Lia no longer had epilepsy, and as she grew, she was no longer obese as well. The clinic staff now saw Foua and Nao Kao as model caregivers, as they dressed and groomed Lia immaculately. Since compliance with a medical regimen was no longer needed, their probationary status as Lia's guardians was lifted, although the parents still feared Lia would be taken again and for several years Foua stayed with her for twenty-four hours a day. The entire family showered her with affection, soothing her with a dance when she was in a nyias, attending her in her wheelchair, and throwing birthday parties in her honor. Foua cuddled her, bounced her, nuzzled her neck, and in other ways treated her like a baby.  She also bathed her every day, flexed her limbs, and fed her with a spoon or from a bottle food she had ground or pre-chewed. Amidst this rosy picture, however, Lia's parents also experienced frequent bouts of rage or grief.  

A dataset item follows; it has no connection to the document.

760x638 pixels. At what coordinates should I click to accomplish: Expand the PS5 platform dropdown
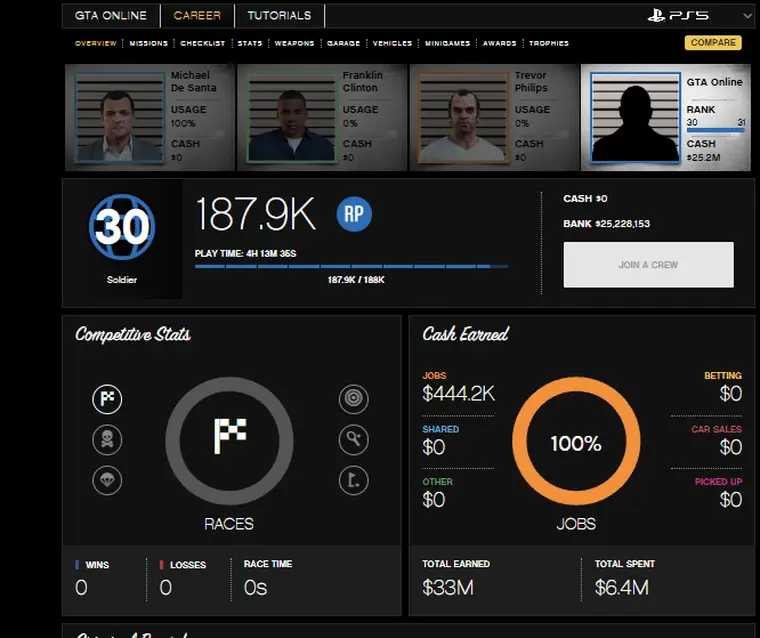(x=747, y=16)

Foua and Nao Kao treated Lia with Hmong medicine such as teas made from powdered roots and herbs they grew in their garden. A tvix neeb had placed a bowl of sacred water in the bedroom to lure Lia's soul, and one came about twice a year to perform a pig sacrifice. They also brought Lia to the MCMC clinic about once a year. A public health nurse named Martin Kilgore made house calls for checkups as well, at first weekly, then monthly, and finally several times a year. Martin was very partial to the Hmong and often wrote letters to the editor castigating readers for their intolerance. He had strongly objected to Neil's decision to place Lia in foster care. Nonetheless, when he made his house calls, the family said very little to him, viewing him as an authority figure. He offered advice, such as taking Lia's pulse with the help of a watch or giving Lia Metamucil in prune juice, without realizing that the family had very little idea what he was talking about.  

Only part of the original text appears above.